*AIM OF THE EXERCISE*: Exactly as they appear, write the lines from the one containing "Task: Click the ブラシカラー #804040 color swatch" to the final line of the entries, leaving pictures out.

# # # #

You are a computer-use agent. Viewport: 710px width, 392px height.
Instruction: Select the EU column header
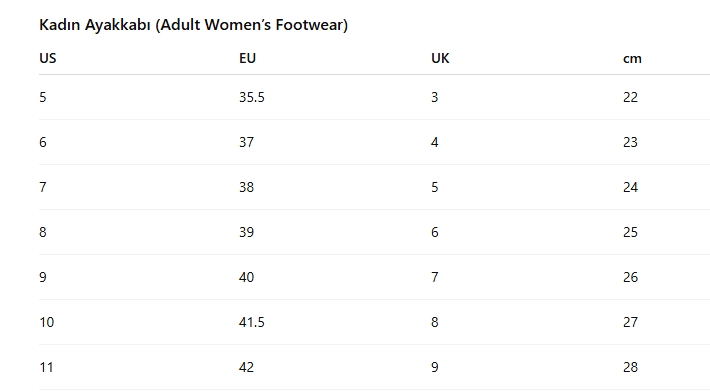point(247,58)
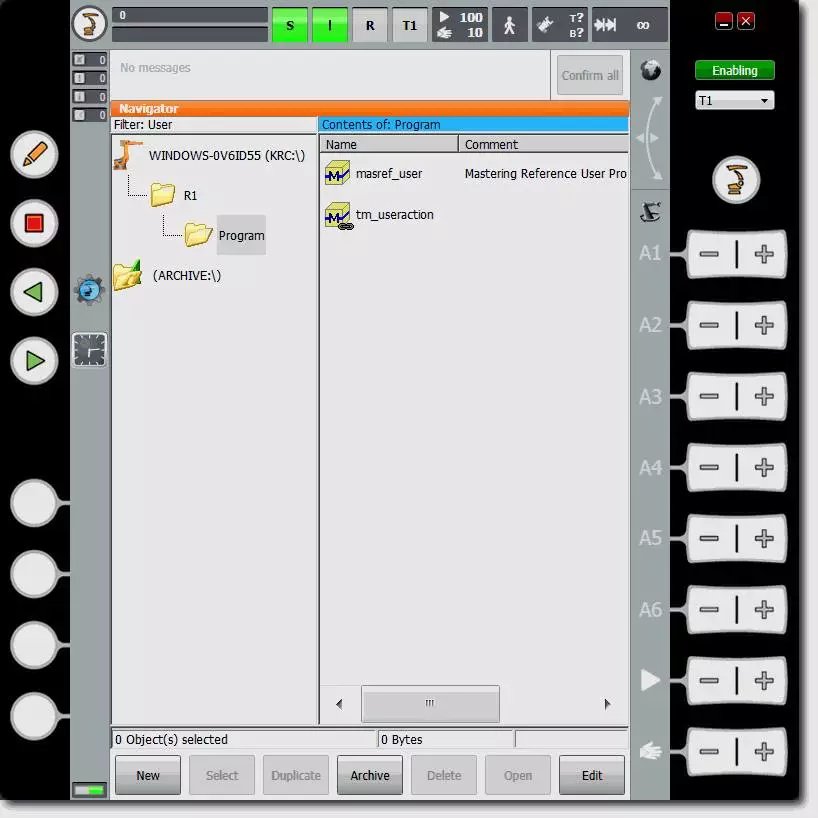Click the green Start forward play key
This screenshot has height=818, width=818.
(x=34, y=361)

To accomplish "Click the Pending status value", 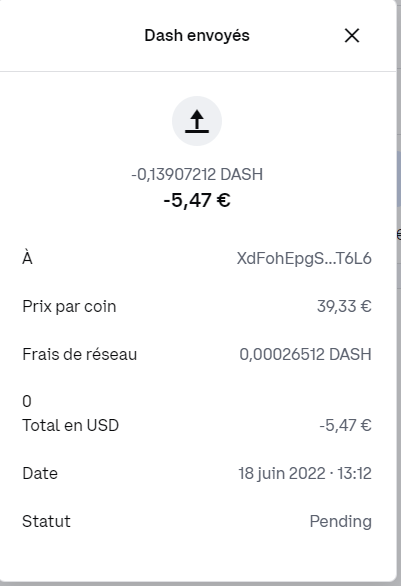I will click(x=340, y=521).
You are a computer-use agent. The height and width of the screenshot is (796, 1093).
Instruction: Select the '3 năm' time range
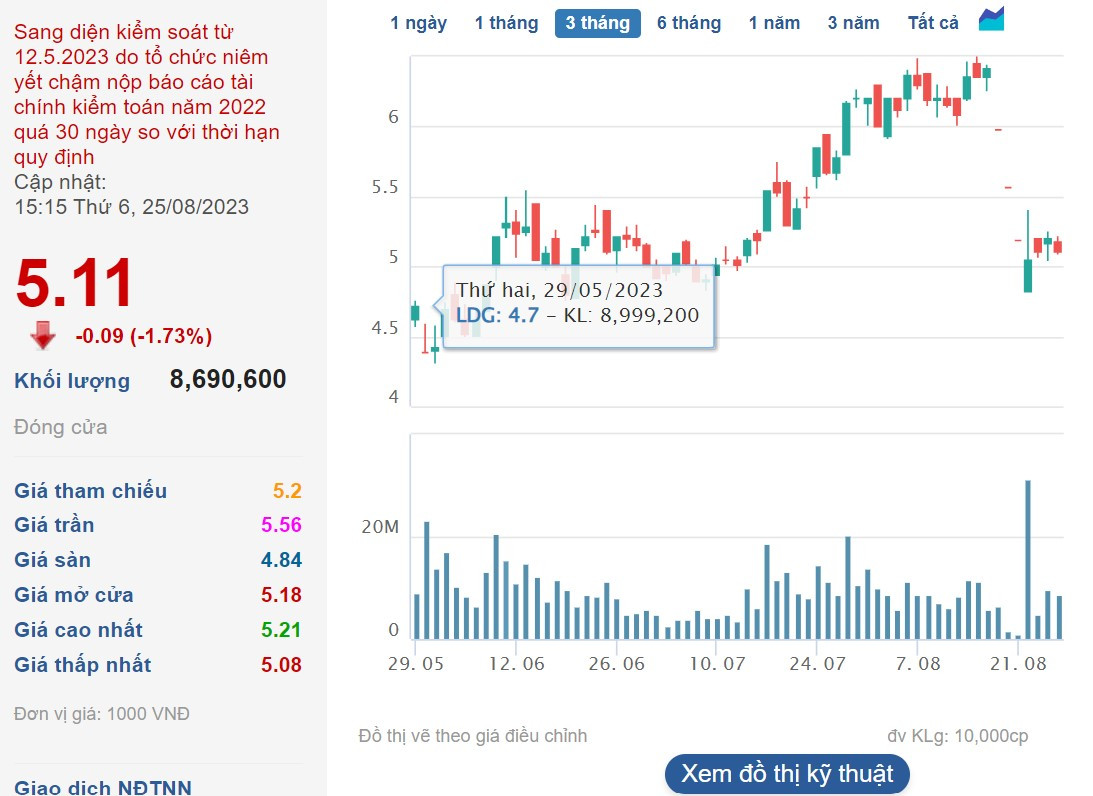pyautogui.click(x=853, y=23)
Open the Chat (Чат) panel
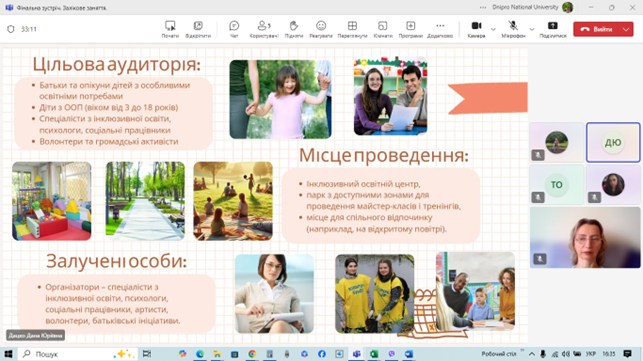Image resolution: width=643 pixels, height=361 pixels. (234, 29)
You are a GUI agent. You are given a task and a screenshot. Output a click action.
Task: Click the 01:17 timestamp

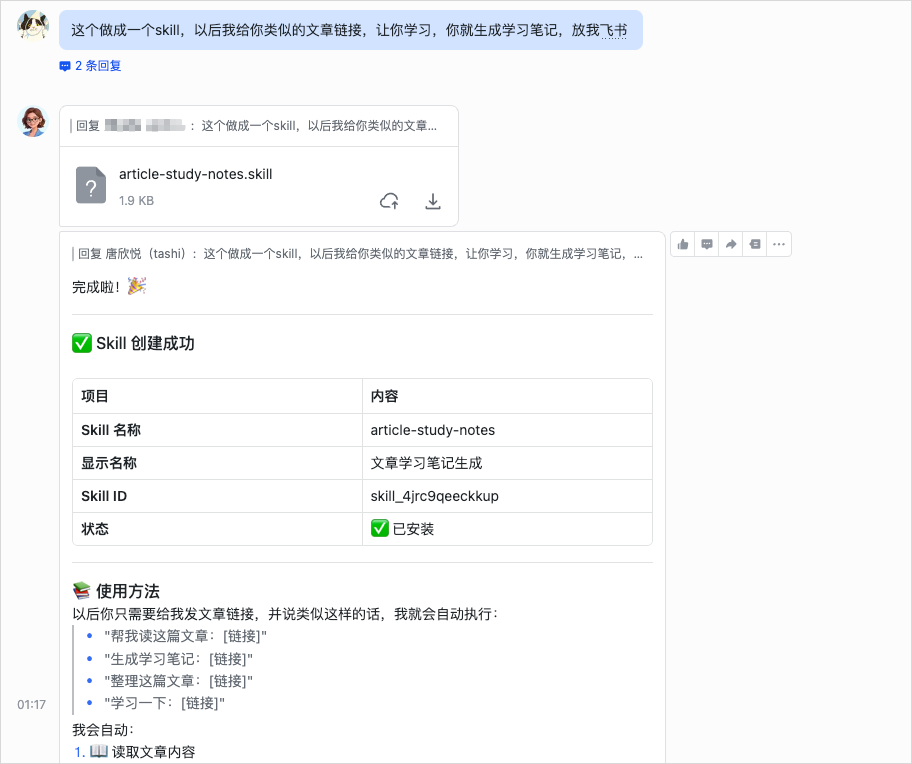[x=31, y=704]
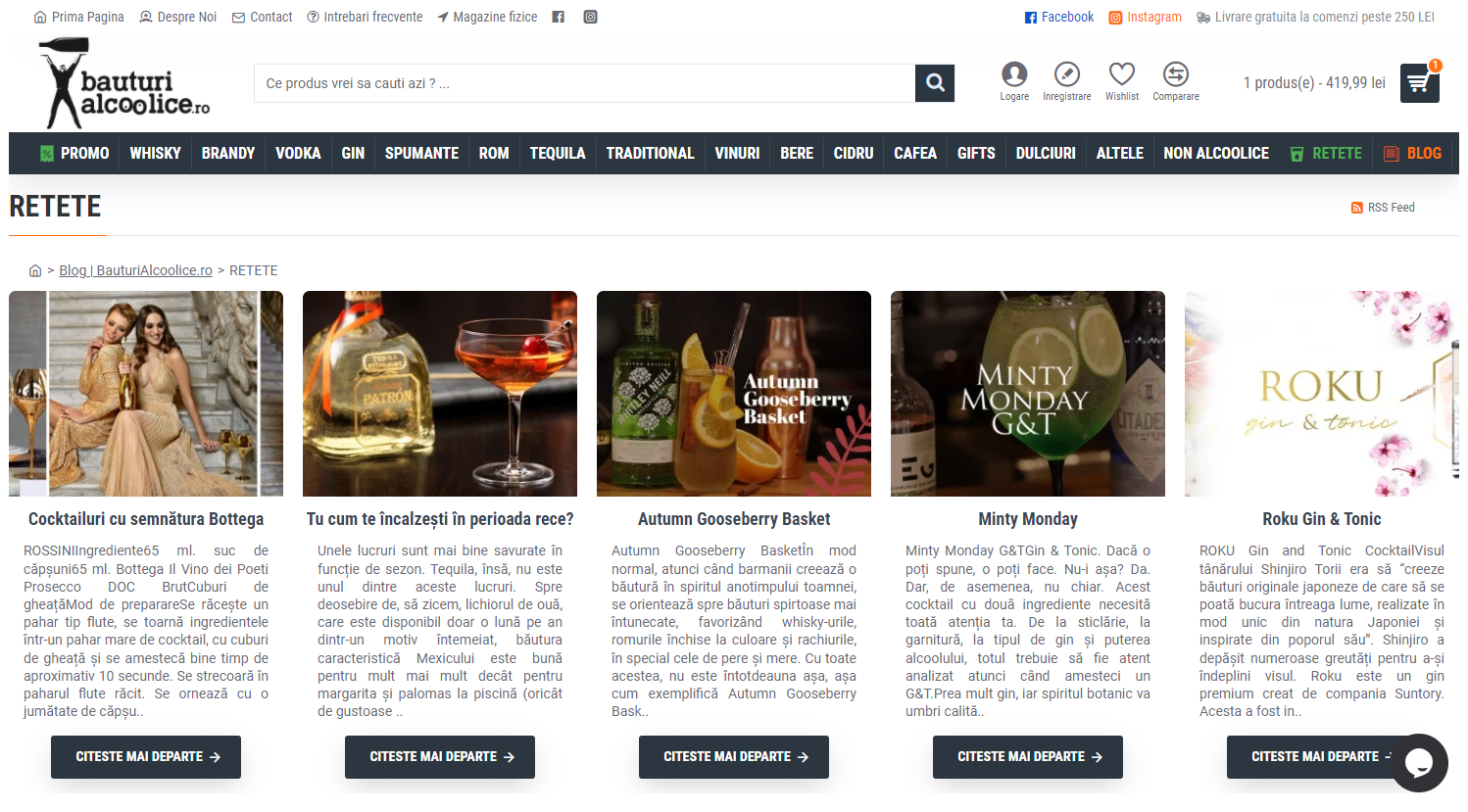Viewport: 1468px width, 812px height.
Task: Open the BLOG menu item
Action: pos(1412,153)
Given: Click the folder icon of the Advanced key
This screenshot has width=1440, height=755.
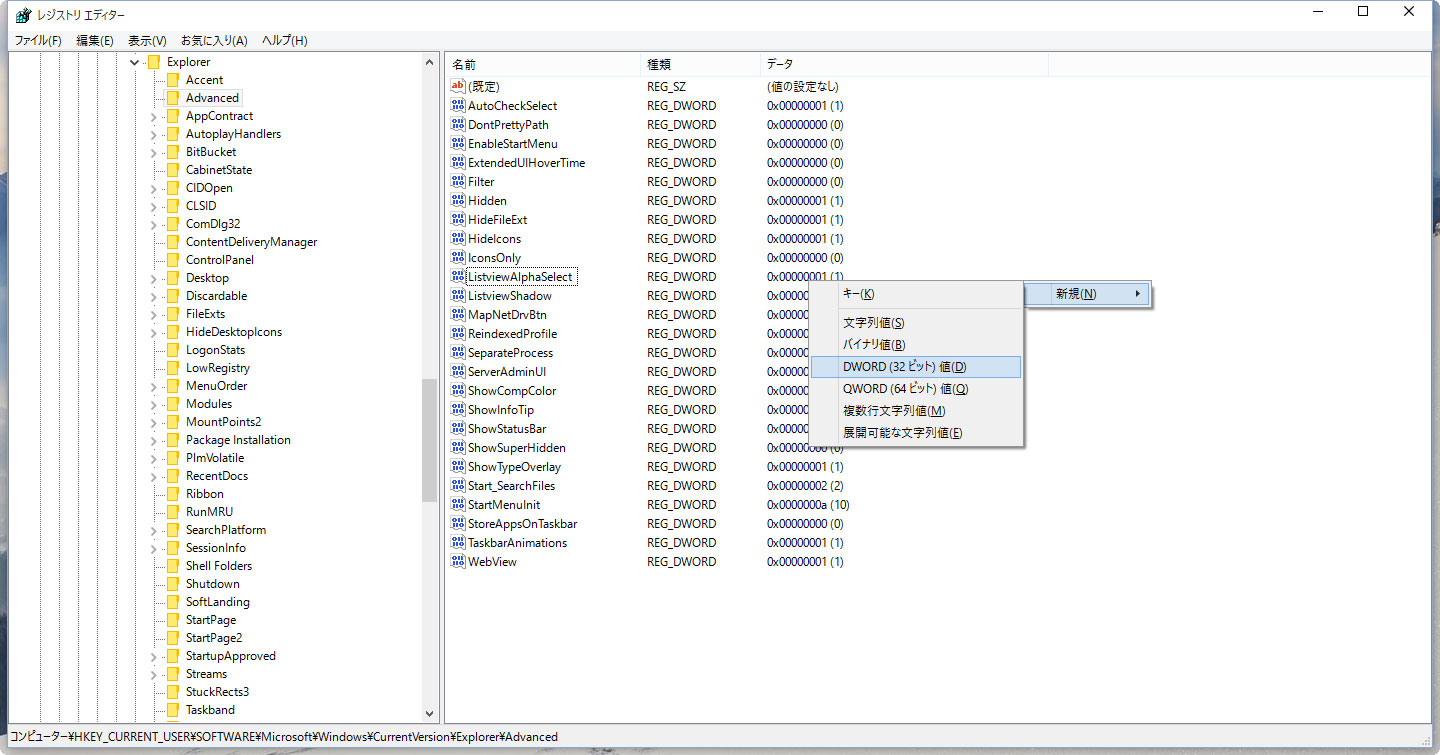Looking at the screenshot, I should point(172,98).
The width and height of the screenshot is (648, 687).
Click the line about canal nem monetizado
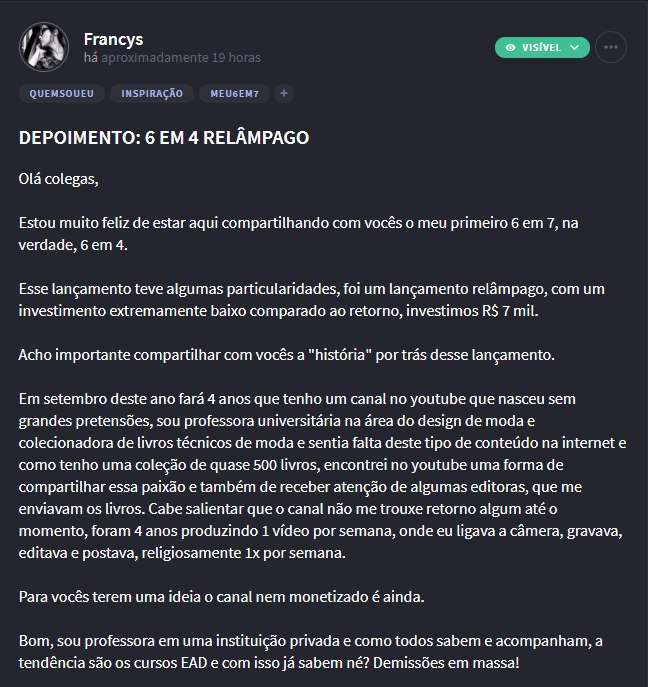[x=221, y=597]
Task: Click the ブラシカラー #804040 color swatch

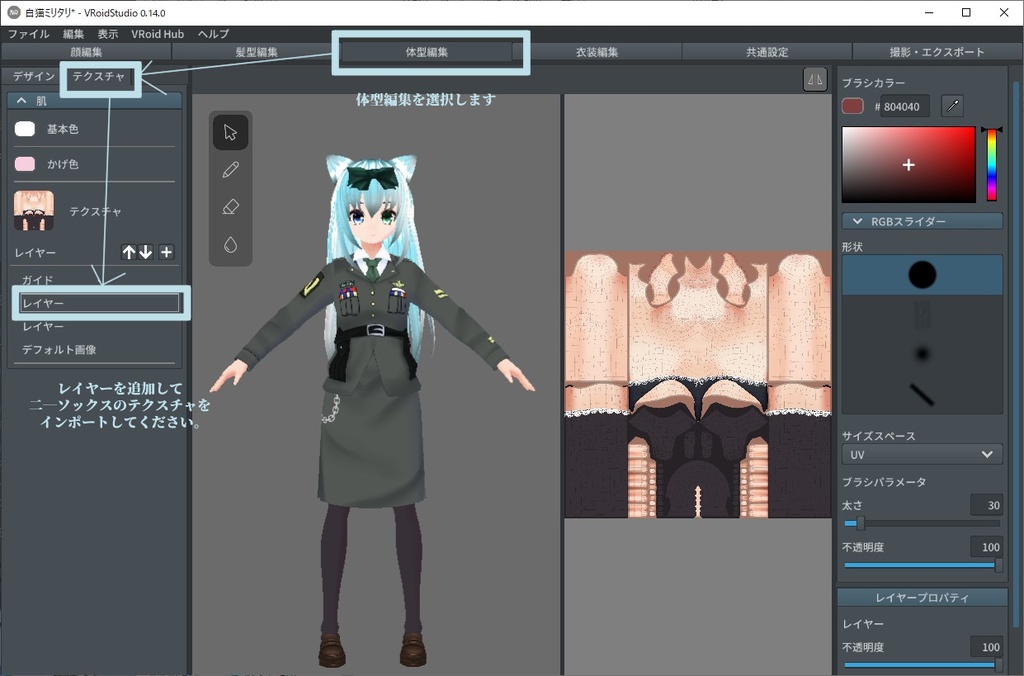Action: click(852, 104)
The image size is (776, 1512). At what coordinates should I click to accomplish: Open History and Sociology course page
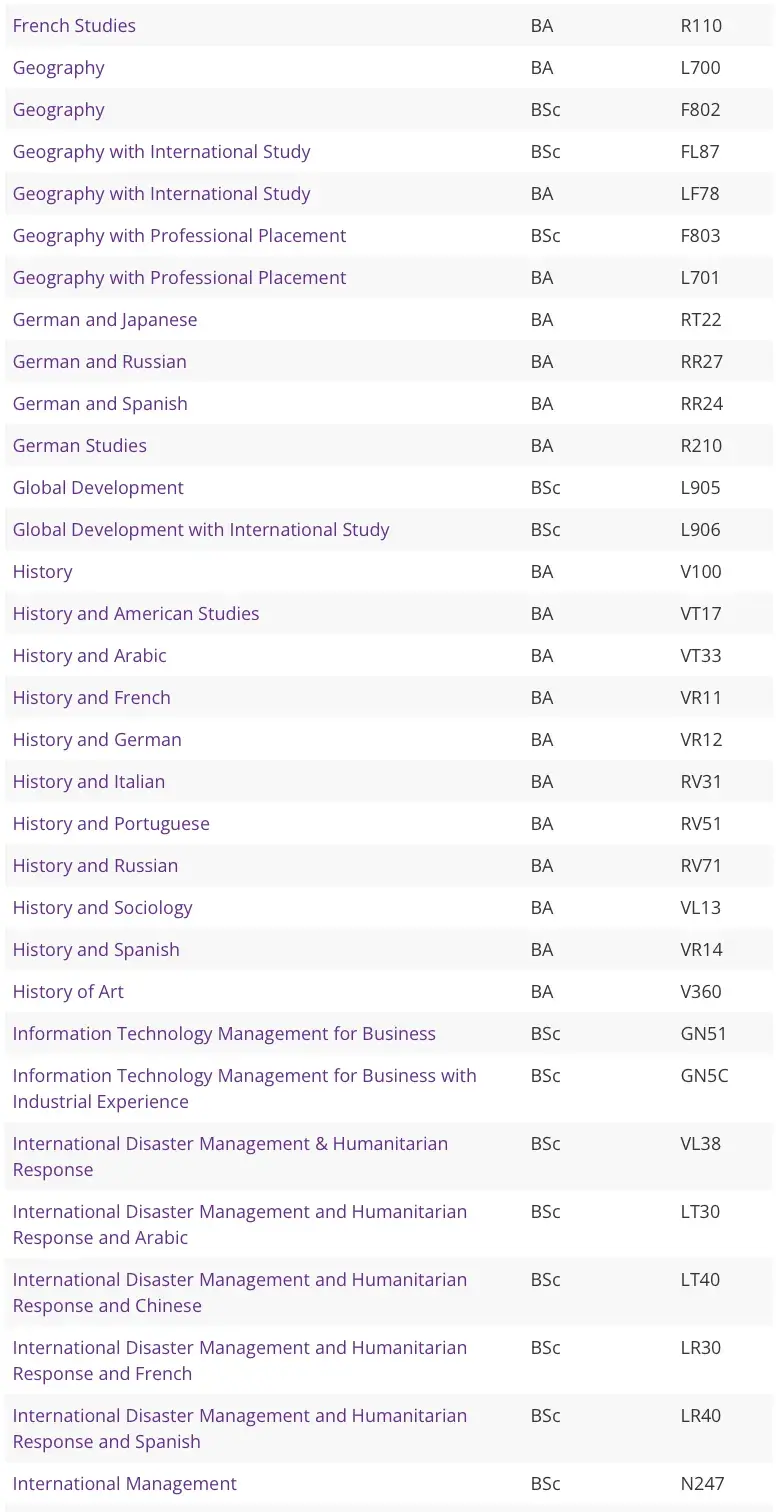102,908
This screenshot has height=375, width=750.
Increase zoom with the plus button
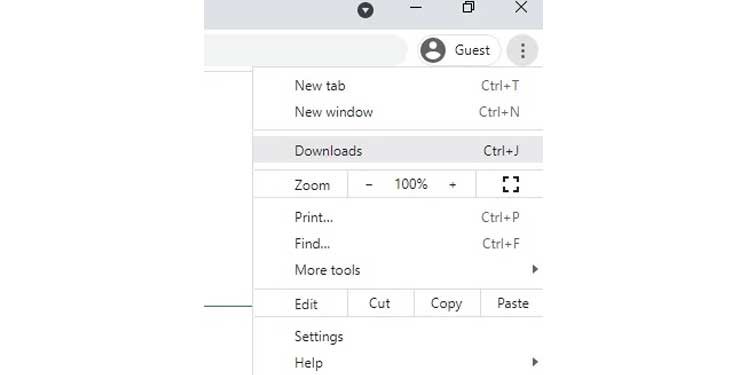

# # # #

*REPLY*:
Task: Click the ブラシカラー #804040 color swatch

Action: click(852, 104)
The image size is (776, 1512). At what coordinates should I click to accomplish: Open History and Sociology course page
102,908
This screenshot has height=375, width=750.
Increase zoom with the plus button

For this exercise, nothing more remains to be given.